CIMB Research retains hold for Tenaga, lower target price of RM15


Tenaga will no longer enjoy the benefit of higher average base tariffs from changes in customer mix under regulatory period 2 (RP2) as the Distribution Network is now under a revenue cap instead of a price cap.

KUALA LUMPUR: CIMB Equities Research is maintaining its Hold call for Tenaga Nasional although its share price has retraced about 9% since end-March 2018. The new target price is RM15 compared with the previous RM16.70.

The research house said on Tuesday the factors were firstly, potential changes in regulations and policies for the utilities sector.

Secondly, the lingering earnings risks as the stable regulated earnings may not be able to offset the earnings downside from the expected step-up in tax rate due to a reduction in reinvestment allowance. 

“Although its dividend yield remains decent at c.4%, we view that weaker earnings and unfavourable macros will not support a re-rating in the near term,” it said.

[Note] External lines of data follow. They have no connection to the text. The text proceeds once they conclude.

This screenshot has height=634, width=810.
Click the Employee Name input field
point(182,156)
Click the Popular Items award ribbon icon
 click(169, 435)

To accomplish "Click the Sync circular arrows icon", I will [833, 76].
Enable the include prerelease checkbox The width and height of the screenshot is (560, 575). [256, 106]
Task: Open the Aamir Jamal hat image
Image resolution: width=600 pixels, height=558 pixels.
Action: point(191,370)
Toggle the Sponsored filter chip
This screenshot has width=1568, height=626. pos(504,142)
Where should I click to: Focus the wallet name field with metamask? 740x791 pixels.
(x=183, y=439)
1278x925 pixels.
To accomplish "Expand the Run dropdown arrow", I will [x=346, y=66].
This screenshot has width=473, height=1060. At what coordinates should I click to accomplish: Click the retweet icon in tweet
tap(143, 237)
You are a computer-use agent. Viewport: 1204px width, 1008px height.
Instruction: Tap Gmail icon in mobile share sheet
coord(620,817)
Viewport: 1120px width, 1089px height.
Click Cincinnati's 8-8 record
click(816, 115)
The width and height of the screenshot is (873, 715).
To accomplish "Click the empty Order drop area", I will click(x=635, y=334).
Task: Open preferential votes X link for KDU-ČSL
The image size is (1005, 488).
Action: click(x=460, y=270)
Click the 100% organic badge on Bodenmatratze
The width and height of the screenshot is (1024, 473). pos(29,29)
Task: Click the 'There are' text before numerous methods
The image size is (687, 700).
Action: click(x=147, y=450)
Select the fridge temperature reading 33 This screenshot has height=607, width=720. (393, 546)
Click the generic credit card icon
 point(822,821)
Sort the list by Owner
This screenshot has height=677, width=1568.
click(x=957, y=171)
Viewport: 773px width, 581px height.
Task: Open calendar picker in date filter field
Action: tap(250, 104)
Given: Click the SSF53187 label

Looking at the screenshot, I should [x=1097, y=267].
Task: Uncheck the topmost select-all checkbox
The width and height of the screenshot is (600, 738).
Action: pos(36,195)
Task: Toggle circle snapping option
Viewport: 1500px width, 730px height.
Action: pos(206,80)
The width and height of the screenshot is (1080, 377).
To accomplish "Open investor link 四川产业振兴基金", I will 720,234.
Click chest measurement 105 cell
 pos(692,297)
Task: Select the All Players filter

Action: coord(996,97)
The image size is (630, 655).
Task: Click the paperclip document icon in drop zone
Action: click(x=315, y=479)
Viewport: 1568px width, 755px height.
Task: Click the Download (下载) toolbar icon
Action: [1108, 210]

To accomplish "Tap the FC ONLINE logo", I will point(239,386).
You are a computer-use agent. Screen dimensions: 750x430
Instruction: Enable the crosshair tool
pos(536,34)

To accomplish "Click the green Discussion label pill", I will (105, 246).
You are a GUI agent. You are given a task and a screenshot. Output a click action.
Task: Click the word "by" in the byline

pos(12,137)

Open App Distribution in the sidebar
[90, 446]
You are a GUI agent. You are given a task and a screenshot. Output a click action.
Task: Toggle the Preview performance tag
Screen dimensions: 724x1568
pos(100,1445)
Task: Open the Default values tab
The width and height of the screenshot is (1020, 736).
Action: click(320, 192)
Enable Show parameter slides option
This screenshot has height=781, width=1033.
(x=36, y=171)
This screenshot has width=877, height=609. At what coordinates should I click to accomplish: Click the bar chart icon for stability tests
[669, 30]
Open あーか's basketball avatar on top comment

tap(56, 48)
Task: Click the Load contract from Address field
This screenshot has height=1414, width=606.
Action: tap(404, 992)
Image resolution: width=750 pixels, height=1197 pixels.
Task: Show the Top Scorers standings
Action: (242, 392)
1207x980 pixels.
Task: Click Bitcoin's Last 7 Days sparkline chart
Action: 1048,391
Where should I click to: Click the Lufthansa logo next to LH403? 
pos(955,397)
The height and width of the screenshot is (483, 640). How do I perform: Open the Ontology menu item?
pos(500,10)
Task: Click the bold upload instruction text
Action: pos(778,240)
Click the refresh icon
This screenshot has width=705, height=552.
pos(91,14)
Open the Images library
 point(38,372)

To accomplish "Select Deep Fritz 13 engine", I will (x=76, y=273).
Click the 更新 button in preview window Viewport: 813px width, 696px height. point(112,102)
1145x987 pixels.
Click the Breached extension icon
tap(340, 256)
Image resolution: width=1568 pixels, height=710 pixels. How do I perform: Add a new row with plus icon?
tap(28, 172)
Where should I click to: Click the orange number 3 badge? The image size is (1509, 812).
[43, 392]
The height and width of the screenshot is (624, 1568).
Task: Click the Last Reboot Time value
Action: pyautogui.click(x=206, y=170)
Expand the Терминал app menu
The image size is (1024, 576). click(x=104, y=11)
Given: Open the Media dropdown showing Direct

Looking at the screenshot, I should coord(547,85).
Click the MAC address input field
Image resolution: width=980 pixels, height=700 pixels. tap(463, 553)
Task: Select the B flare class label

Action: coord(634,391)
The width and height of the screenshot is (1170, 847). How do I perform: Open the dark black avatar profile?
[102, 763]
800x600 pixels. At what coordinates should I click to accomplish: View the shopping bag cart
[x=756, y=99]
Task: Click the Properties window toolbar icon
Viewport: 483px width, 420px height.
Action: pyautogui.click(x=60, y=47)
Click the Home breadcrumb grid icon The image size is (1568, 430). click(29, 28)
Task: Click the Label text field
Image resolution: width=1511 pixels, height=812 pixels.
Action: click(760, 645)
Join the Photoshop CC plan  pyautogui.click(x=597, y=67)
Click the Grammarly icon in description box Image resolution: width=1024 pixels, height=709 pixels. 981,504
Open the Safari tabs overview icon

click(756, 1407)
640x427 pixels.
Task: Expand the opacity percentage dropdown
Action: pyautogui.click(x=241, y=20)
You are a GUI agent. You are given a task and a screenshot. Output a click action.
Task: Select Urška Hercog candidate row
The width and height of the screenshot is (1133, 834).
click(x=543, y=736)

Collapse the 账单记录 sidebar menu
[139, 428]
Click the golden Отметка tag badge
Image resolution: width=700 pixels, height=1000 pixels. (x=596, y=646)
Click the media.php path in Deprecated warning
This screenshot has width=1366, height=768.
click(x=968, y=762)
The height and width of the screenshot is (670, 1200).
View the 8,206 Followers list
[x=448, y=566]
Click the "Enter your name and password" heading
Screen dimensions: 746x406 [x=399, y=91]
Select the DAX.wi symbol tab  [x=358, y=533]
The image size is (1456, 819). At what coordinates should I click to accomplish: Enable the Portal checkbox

CIMB Research revised its target price to RM15, as it applied a 10% discount to sector average FY19F P/E of 14 times to factor in risks from sector reform. 

The key downside risks to its call are lower-than-expected electricity demand, weaker contribution from associates and potential sector reform. 

The key upside risks are stronger-than-expected earnings from associates and higher electricity sales.

The research house recently met up with Tenaga to seek more clarity on the Incentive-based Regulation (IBR). 

“We gathered that Tenaga will no longer enjoy the benefit of higher average base tariffs from changes in customer mix under regulatory period 2 (RP2) as the Distribution Network is now under a revenue cap instead of a price cap. The surplus of the revenue will be channelled back to the IBR system after the annual review,” it said.

In total, Tenaga transferred RM2.65bil to Kumpulan Wang Industry Elektrik (KWIE) as of early-2018. 

“We estimate the KWIE account should have c.RM300mil at the moment after deducting ICPT costs of: (i) RM1.303bil for the July-December 2017 period, (ii) RM929mil for the January-June 2018 period, and (iii) c.RM100mil for the July-December 2018 period. 

“The balance of RM300mil will likely be used to buffer domestic customers from the future ICPT surcharge,” it said.

Last week, Energy, Technology, Science, Climate Change and Environment Minister Yeo
Bee Yin said that the ministry will review the independent power producer (IPP) contracts that have been awarded through direct negotiations in order to keep generation costs under control.

The government subsequently decided to terminate four IPP contracts. 

“We believe more sector reform initiatives may be in the pipeline as the minster has highlighted affordable, sustainable as well as secured electricity.

“We see risk for power generators, particularly for: (i) power plants with expiring power purchase agreements (PPA), and (ii) upcoming plants awarded through direct negotiations.

“Power plants with PPAs expiring in the near term may not get an extension due to the high excess power reserve of 28.8% as of 2016. We gather that PPAs of three of Tenaga’s plants (c.760MW) are expiring in 2018-2020 while three new plants (c.3,500MW) are coming on board in 2018-2020,” said CIMB Research.